-- Opening Marker --

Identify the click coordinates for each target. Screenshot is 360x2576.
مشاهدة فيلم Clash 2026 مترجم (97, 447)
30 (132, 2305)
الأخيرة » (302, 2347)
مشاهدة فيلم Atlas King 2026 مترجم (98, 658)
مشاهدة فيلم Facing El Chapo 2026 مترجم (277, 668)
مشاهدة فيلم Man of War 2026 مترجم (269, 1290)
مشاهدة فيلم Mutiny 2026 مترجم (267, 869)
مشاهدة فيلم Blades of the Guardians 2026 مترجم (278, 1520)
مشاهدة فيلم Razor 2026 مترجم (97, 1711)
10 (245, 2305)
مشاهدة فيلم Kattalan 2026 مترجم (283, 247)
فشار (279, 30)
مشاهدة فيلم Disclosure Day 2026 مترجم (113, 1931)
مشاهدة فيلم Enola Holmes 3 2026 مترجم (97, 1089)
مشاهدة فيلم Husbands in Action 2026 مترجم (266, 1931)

-- Closing Marker --
-- Opening Marker --

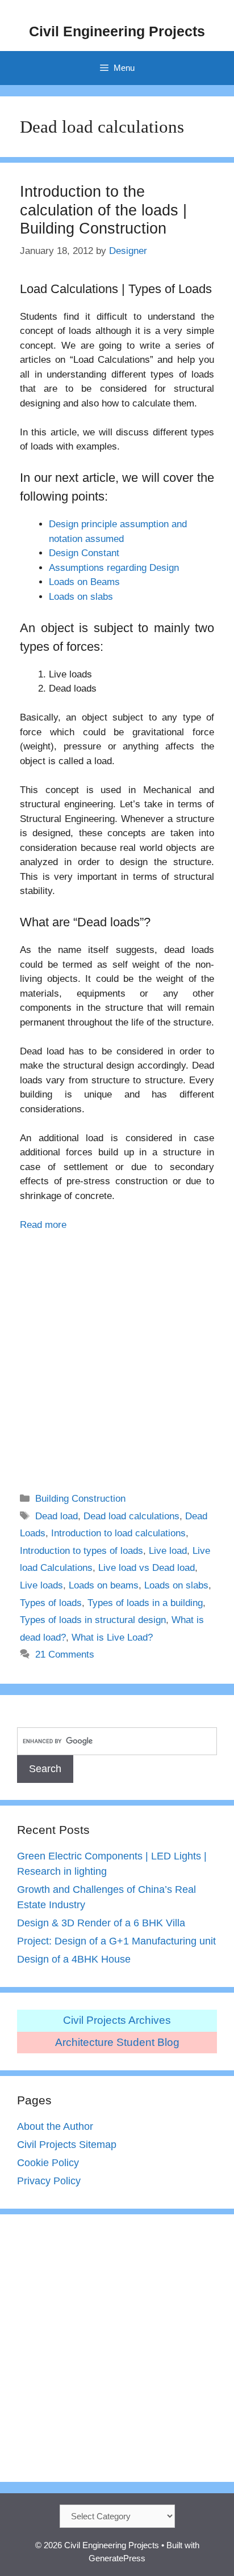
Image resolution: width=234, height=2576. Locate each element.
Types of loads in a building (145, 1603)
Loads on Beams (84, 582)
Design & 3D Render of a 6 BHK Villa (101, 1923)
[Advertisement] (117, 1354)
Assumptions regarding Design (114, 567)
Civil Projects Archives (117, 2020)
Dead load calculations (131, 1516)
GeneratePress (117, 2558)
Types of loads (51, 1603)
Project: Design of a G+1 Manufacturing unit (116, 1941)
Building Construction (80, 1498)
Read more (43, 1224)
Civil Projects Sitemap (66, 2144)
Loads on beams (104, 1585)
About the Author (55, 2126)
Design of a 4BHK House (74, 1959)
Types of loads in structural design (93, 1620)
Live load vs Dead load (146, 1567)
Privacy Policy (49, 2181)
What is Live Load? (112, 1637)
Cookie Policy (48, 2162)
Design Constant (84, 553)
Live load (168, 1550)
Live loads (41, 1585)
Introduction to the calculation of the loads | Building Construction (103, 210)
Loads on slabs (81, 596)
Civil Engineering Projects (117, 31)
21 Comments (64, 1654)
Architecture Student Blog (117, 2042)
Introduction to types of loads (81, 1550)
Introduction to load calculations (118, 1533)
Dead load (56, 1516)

-- Closing Marker --

## Work item:
Would you copy out exactly the lines above that start at the one containing "10 (245, 2305)" and end at the one containing "مشاهدة فيلم Husbands", inclusive?

## Output of the exercise:
10 (245, 2305)
مشاهدة فيلم Kattalan 2026 مترجم (283, 247)
فشار (279, 30)
مشاهدة فيلم Disclosure Day 2026 مترجم (113, 1931)
مشاهدة فيلم Enola Holmes 3 2026 مترجم (97, 1089)
مشاهدة فيلم Husbands in Action 2026 مترجم (266, 1931)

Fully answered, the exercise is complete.